The llamaindex-doubleword package provides Doubleword LLM and embedding models for LlamaIndex, with both real-time and batch variants.

Install

pip install llamaindex-doubleword

Chat / Completions

from llamaindex_doubleword import DoublewordLLM

llm = DoublewordLLM(
    model="{{selectedModel.id}}",
    api_key="{{apiKey}}",
)

response = llm.complete("Say hello.")
print(response.text)

Tool calling

DoublewordLLM supports function calling, so you can use it with LlamaIndex's agent framework. The model decides when to call tools, receives the results, and formulates a final answer:

from llama_index.core.agent.workflow import AgentWorkflow
from llama_index.core.tools import FunctionTool
from llamaindex_doubleword import DoublewordLLM

def calculator(expression: str) -> str:
    """Evaluate a basic arithmetic expression."""
    return str(eval(expression, {"__builtins__": {}}, {}))

llm = DoublewordLLM(
    model="{{selectedModel.id}}",
    api_key="{{apiKey}}",
)

agent = AgentWorkflow.from_tools_or_functions(
    [FunctionTool.from_defaults(fn=calculator)],
    llm=llm,
)

response = agent.run("What is 137 * 49?")
print(response)

The agent runs a model→tool→model loop until the model produces a final answer without requesting any more tool calls.

Embeddings

from llamaindex_doubleword import DoublewordEmbedding

embed_model = DoublewordEmbedding(
    model_name="Qwen/Qwen3-Embedding-8B",
    api_key="{{apiKey}}",
)

embedding = embed_model.get_text_embedding("Hello world")

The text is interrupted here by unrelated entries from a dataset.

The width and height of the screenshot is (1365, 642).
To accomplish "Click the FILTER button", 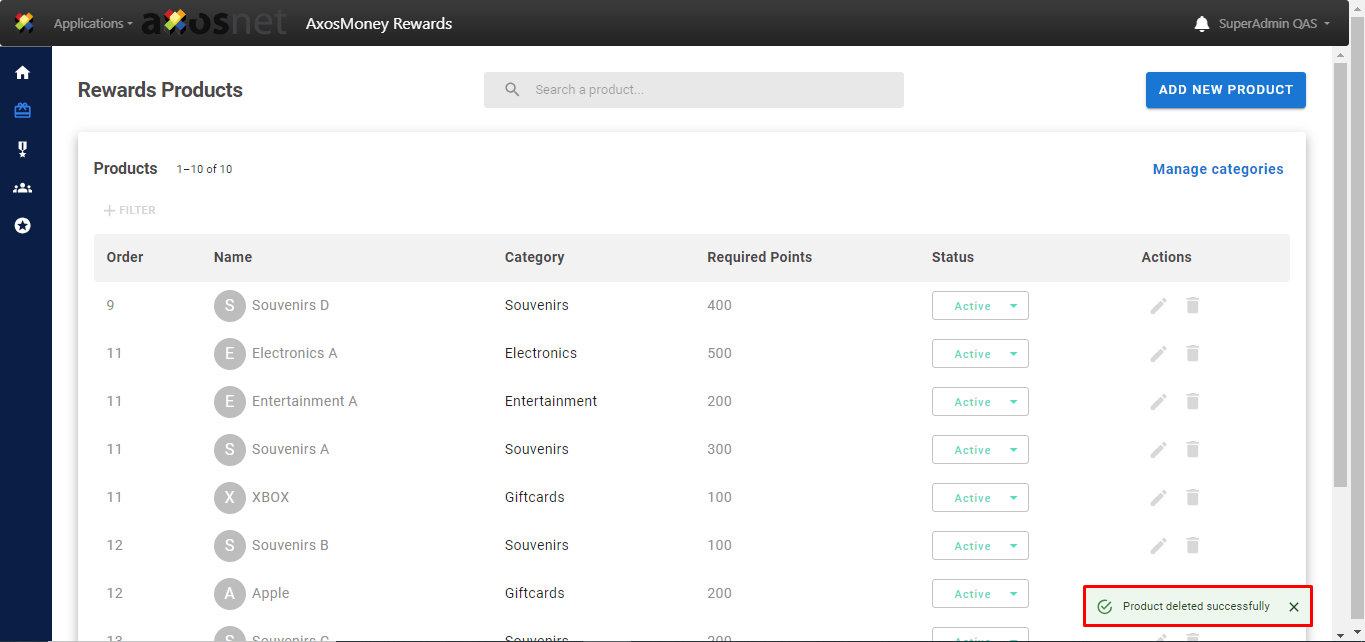I will coord(130,211).

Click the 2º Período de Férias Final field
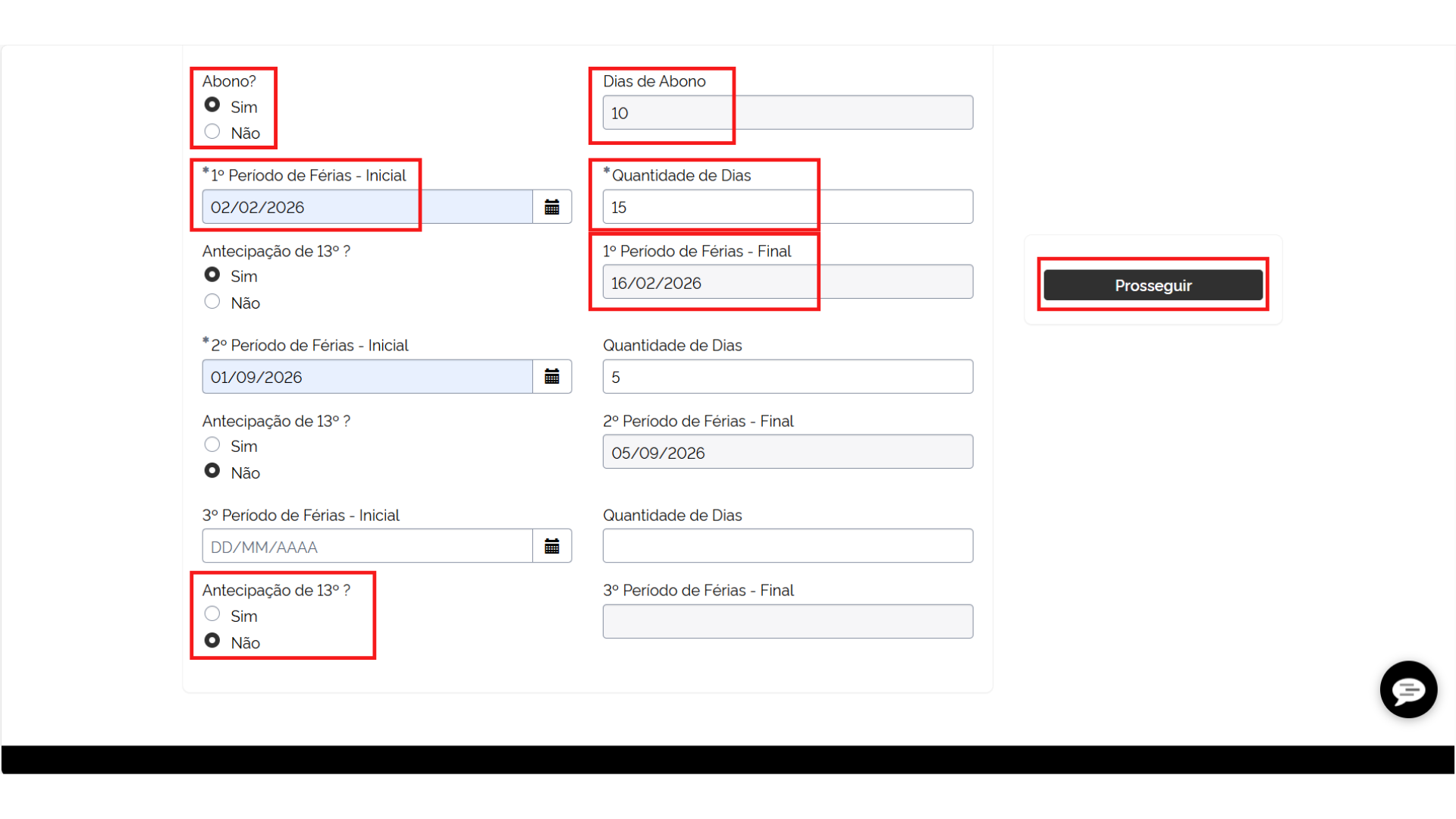click(787, 452)
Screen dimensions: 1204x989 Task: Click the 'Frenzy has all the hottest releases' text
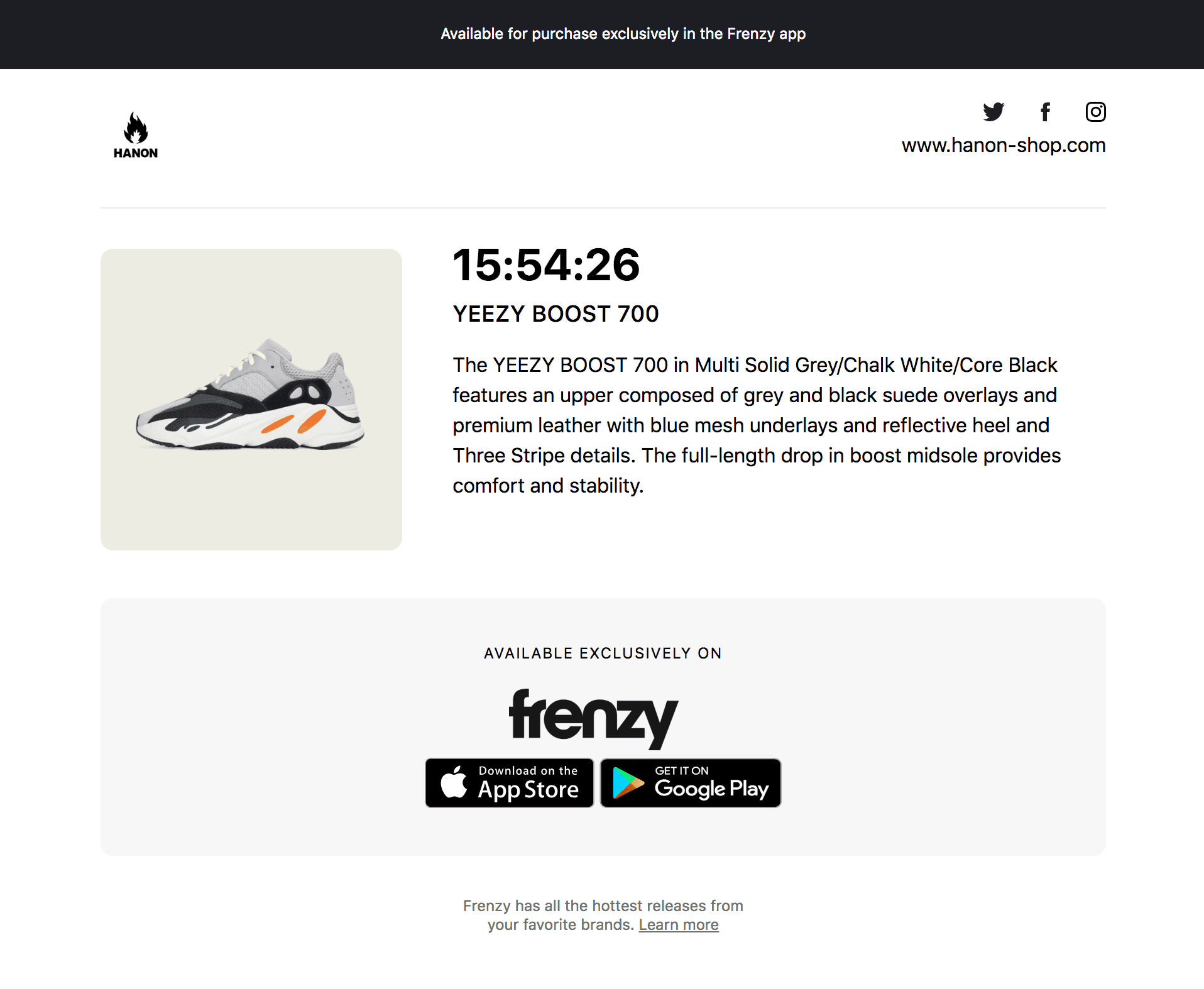pos(603,905)

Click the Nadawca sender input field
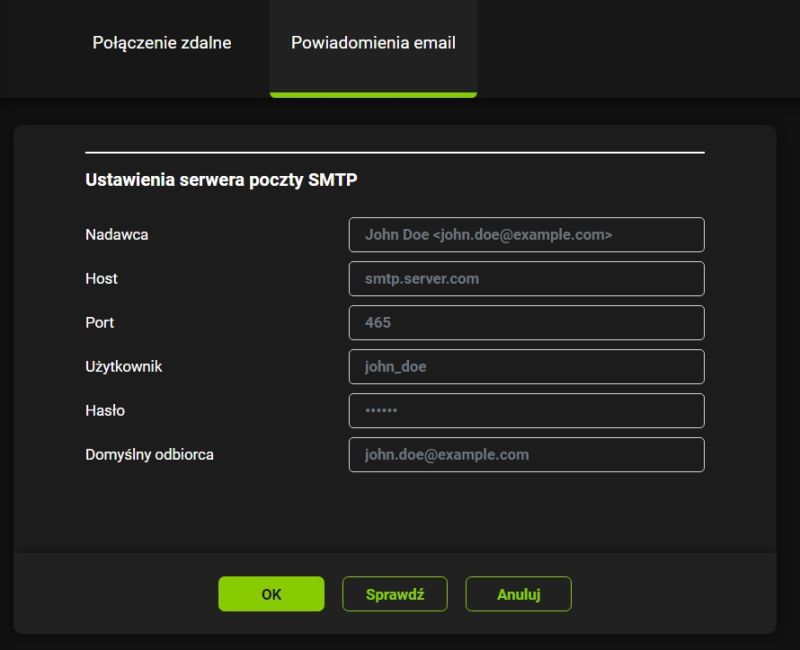pos(525,234)
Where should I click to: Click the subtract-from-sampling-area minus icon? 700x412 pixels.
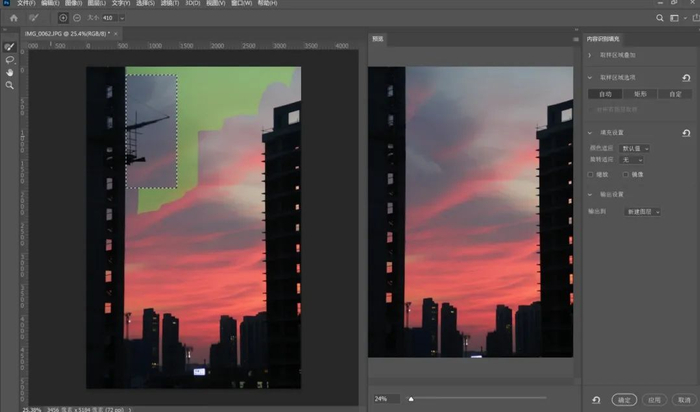pos(77,18)
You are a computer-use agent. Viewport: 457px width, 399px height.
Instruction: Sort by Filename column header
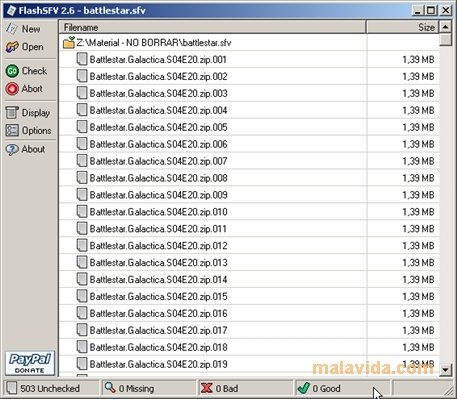(x=213, y=27)
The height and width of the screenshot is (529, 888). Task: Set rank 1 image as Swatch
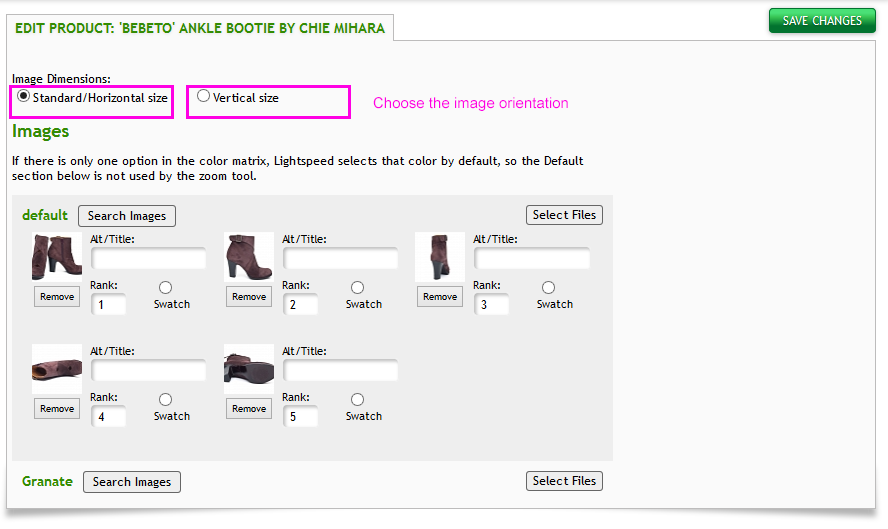(166, 288)
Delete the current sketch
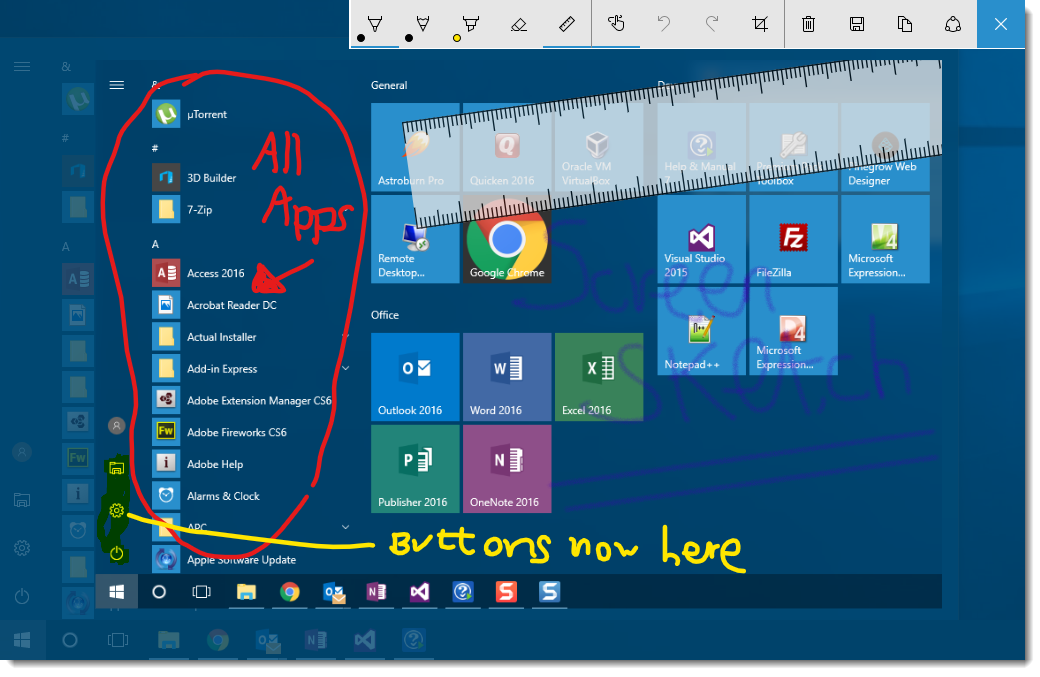This screenshot has height=677, width=1040. 808,24
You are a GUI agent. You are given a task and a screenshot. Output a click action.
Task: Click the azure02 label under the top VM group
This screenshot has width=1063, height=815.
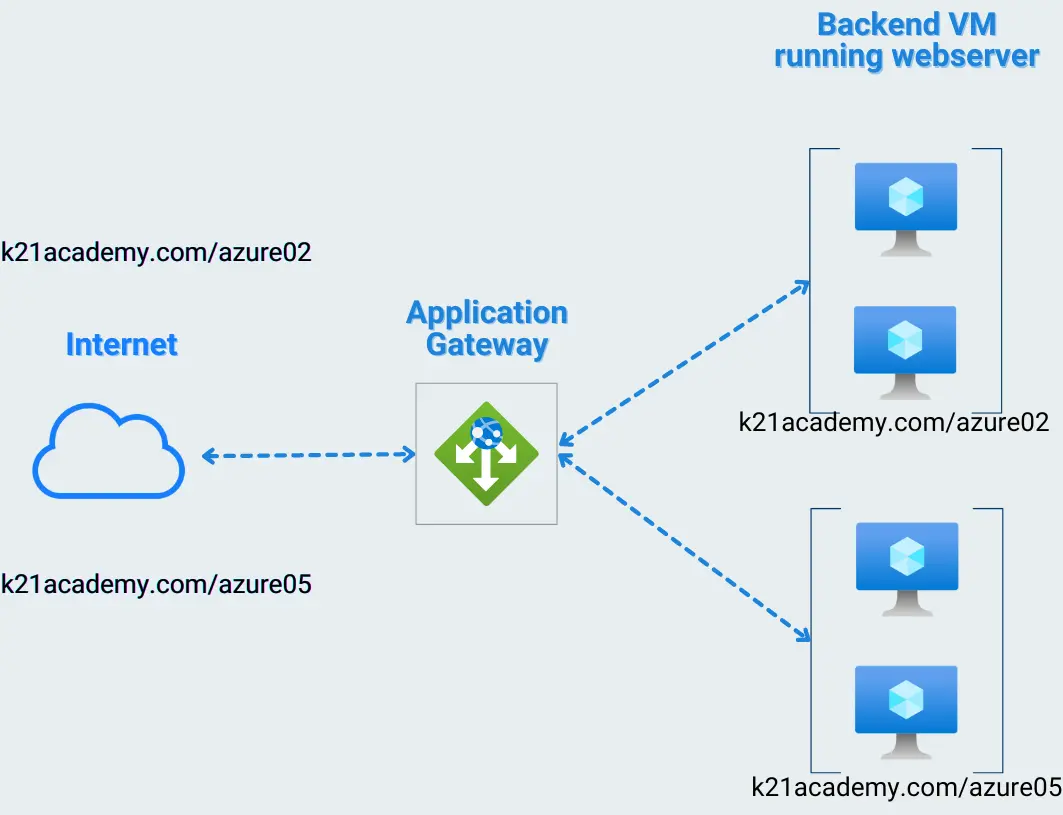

Batch pricing with Autobatcher

For background tasks where latency is not critical, use the batch variants to transparently route requests through the Batch API at reduced cost:

pip install llamaindex-doubleword autobatcher

from llamaindex_doubleword import DoublewordLLMBatch
import asyncio

llm = DoublewordLLMBatch(
    model="{{selectedModel.id}}",
    api_key="{{apiKey}}",
)

async def main():
    response = await llm.acomplete("Say hello.")
    print(response.text)

asyncio.run(main())

The batch variants (DoublewordLLMBatch, DoublewordEmbeddingBatch) are async-only. They collect concurrent requests and submit them as batch jobs automatically, cutting inference costs by up to 90%.

Using with LlamaIndex

from llama_index.core import Settings, VectorStoreIndex

Settings.llm = DoublewordLLM(model="{{selectedModel.id}}", api_key="{{apiKey}}")
Settings.embed_model = DoublewordEmbedding(model_name="Qwen/Qwen3-Embedding-8B", api_key="{{apiKey}}")

index = VectorStoreIndex.from_documents(documents)
query_engine = index.as_query_engine()
response = query_engine.query("What is this about?")

Try it end-to-end

A full tool-calling agent example lives in the repo at examples/agent-basic/. It runs a calculator agent against concurrent arithmetic queries, with real-time and batched variants side by side.